Foreign Minister Wang suggested that the Trump administration in office was already moderating its hard-line, anti-China stance. He pointed out that James Mattis, the new US Defence Secretary, stressed the importance of diplomacy in relation to the South China Sea disputes.
Mattis, who visited South Korea and Japan in his first overseas trip, had already raised tensions with China by concluding an agreement with Seoul to deploy an anti-ballistic missile system in South Korea and threatening North Korea with “overwhelming” force if it attacked the US and its allies. In Japan, Mattis affirmed that the US would back Japan in any war with China over disputed islets in the East China Sea.
Having provoked angry reactions from Beijing on these two volatile flash-points, Mattiss’s comments on the South China Sea were relatively low-key. He declared that China’s land reclamation activities had “shredded the trust of nations in the region” but the US would exhaust diplomatic efforts to resolve the issues. “At this time, we do not see any need for dramatic military moves,” he added.
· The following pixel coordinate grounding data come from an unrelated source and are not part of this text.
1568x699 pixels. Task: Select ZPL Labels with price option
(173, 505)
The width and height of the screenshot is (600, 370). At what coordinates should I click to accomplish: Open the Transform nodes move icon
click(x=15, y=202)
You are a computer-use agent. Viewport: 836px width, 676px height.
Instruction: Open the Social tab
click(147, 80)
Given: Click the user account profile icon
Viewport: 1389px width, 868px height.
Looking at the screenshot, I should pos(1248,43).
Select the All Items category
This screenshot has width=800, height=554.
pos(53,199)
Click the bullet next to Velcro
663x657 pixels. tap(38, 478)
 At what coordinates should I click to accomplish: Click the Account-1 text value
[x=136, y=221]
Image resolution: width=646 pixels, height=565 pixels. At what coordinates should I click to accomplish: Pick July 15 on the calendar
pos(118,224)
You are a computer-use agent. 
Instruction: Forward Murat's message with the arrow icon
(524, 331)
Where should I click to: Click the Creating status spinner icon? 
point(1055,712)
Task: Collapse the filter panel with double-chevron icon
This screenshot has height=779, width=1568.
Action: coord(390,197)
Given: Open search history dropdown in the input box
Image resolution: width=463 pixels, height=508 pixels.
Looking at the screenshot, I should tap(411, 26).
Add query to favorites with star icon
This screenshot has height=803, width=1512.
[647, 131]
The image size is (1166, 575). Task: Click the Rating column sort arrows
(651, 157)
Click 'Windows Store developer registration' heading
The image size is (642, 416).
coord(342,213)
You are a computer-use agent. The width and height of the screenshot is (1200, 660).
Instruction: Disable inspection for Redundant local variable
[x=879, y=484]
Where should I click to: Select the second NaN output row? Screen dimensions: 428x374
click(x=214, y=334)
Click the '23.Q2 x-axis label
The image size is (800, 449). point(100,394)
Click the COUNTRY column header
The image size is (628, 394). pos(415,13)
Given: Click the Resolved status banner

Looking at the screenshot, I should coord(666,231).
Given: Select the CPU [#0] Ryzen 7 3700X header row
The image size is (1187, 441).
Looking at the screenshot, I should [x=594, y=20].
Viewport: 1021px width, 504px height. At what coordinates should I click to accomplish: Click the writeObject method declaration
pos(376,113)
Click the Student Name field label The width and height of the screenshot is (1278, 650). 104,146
While publicly calling “at this time” for diplomacy before conflict, privately, according to several news sources, Mattis spoke of far more aggressive military measures to top Japanese officials.
The Nikkei Asian Review reported: “Mattis said America would no longer be that tolerant of China’s behaviour in the South China Sea. He pledged to take an active role in protecting freedom of navigation… Specifically, the US is set to increase the frequency of patrols within 12 nautical miles of man-made islands China has constructed in the sea.”
The newspaper also noted comments by the US defence secretary “likening China’s expansion today to an effort to re-create the tributary system of the Ming Dynasty… In Mattis’s telling, Beijing could be trying to use its military and economic might to re-create a similar set-up today, though such efforts will not be tolerated in the modern world.”
Confronted with a bellicose US administration and the threat of war, the Chinese Communist Party (CCP) veers between trying to appease Washington and engaging in an arms race that only heightens the danger of conflict. A senior official with China’s Central Military Commission, Liu Guoshun, warned last month that “a war within the [US] president’s term, war breaking out tonight, are not just slogans but the reality.”
The Chinese regime, which represents the interests of a tiny ultra-rich elite, is organically incapable of making any appeal to the only social force capable of halting the drive to war—the working class in China, the United States and internationally.
The threats by the Trump administration to implement trade war measures against China, to tear up alliances and multilateral arrangements if they are not in the immediate interests of American imperialism and, above all, to expand and use the US military to enforce American dominance are destabilising the entire region. The disputes in the South China Sea are just one of the triggers that could precipitate a catastrophic war.